こうした不透明さに、市民の苛立ちは街頭に噴き出した。首都では、与党リブレ党の支持者だけでなく、特定の政党に属さない有権者も「票を正しく数えろ」と声を上げ、選挙管理当局の庁舎前に集まっている。2017年選挙後の抗議デモで死者が出た記憶が残る中、平和的な抗議を続けつつも、「また暴力に発展するのでは」と身構える人も少なくない。
CNEには、法律上30日以内に結果を確定させる猶予があるとされる。だが、その時間的余裕は、物価高や治安悪化に直面する庶民にとって「政治家だけの余白」とも映る。欧州連合や米州機構の選挙監視団は、公式結果を待つ冷静さと手続きの尊重を呼びかけているが、日々の生活に直結する政権交代の行方が見えないこと自体が、社会の不安定さを増幅させている。
トランプ介入疑惑と制度のほころび
今回の混乱を象徴するのが、外国からの影響をめぐる疑念だ。ガーディアンなどの報道では、トランプ米大統領が保守系のアスフラ候補を公然と後押しし、自らの支持候補が敗れればホンジュラスへの支援を見直すと示唆したとされる。さらに、薬物取引を巡り米国で有罪判決を受けた元大統領フアン・オルランド・エルナンデス氏への恩赦も、選挙直前に行われたことで「特定陣営に有利な政治的メッセージ」と受け止められている。

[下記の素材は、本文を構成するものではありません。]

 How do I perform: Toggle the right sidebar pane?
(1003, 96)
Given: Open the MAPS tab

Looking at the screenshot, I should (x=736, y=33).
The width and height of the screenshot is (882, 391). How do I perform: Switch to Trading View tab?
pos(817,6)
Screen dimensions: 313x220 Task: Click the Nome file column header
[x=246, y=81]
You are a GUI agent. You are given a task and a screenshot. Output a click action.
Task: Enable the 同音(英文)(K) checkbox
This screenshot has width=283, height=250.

一方で、制度そのものの脆さも露呈した。Reutersは、開票情報を送信する「TREP」と呼ばれるシステムで技術的障害やパスワードの不正侵入疑惑が指摘されていると伝える。人権団体ヒューマン・ライツ・ウォッチは選挙前から、検察による選挙当局者への捜査や政治的圧力が続いていたと警鐘を鳴らしており、公正さを担保すべき機関への信頼はもともと揺らいでいた。
カストロ大統領は、こうした外部からの圧力と制度上の問題が重なった結果として「選挙クーデター」が進行していると主張し、国連や欧州連合、米州機構などに問題提起すると表明した。これに対し、野党側には票の全面再集計を求める声から、選挙そのものの無効化を訴える意見まで、対応を巡って温度差がある。たとえ最終的に誰が勝者と宣言されても、今回の経験は制度改革や監視体制の強化なしには市民の信頼は戻らない、という見方が現地メディアや国際監視団の間で広がりつつある。